Give these rows as a numbered list, leaving out blank lines and leaving the pictures out of your answer.

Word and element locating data
_ _ _ _ _ _ _
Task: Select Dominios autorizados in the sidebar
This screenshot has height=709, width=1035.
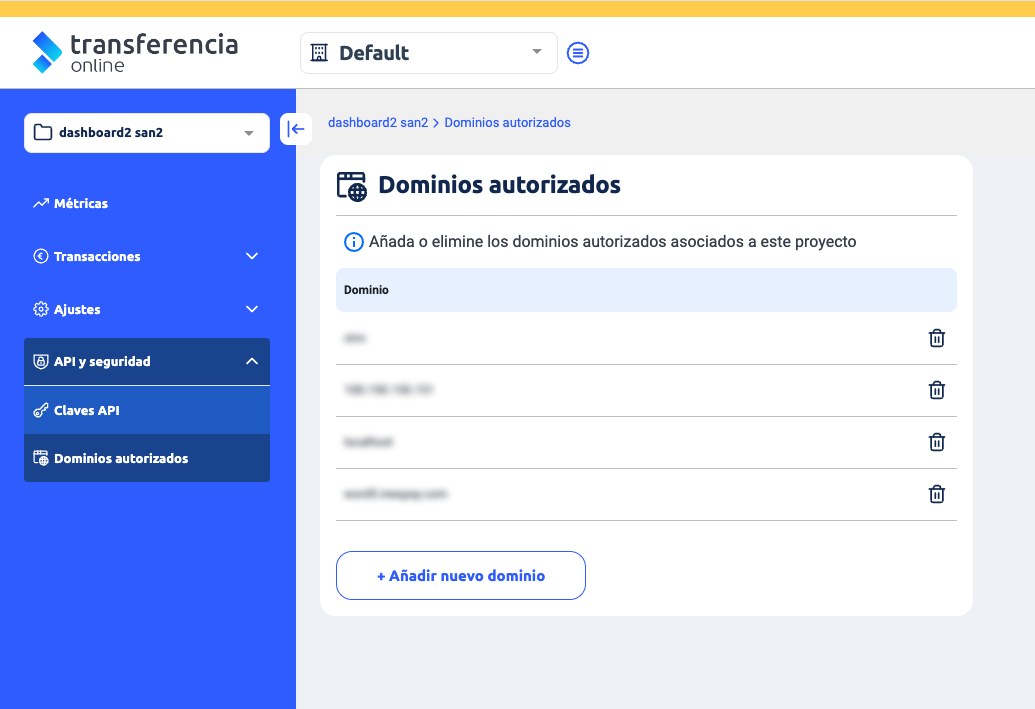Action: pyautogui.click(x=121, y=458)
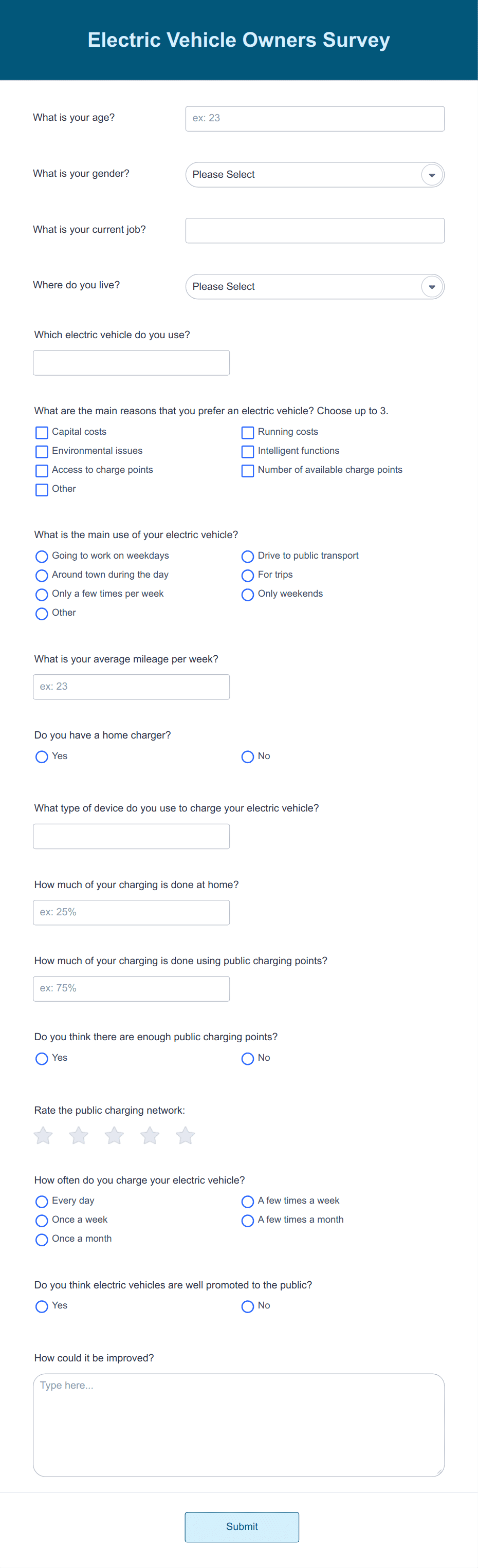Select the second rating star

79,1135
_ _ _ _ _ _ _
Task output
1. Task: Select Dominios autorizados in the sidebar
2. This screenshot has height=709, width=1035.
3. Action: pyautogui.click(x=121, y=458)
4. Select the second rating star
5. 79,1135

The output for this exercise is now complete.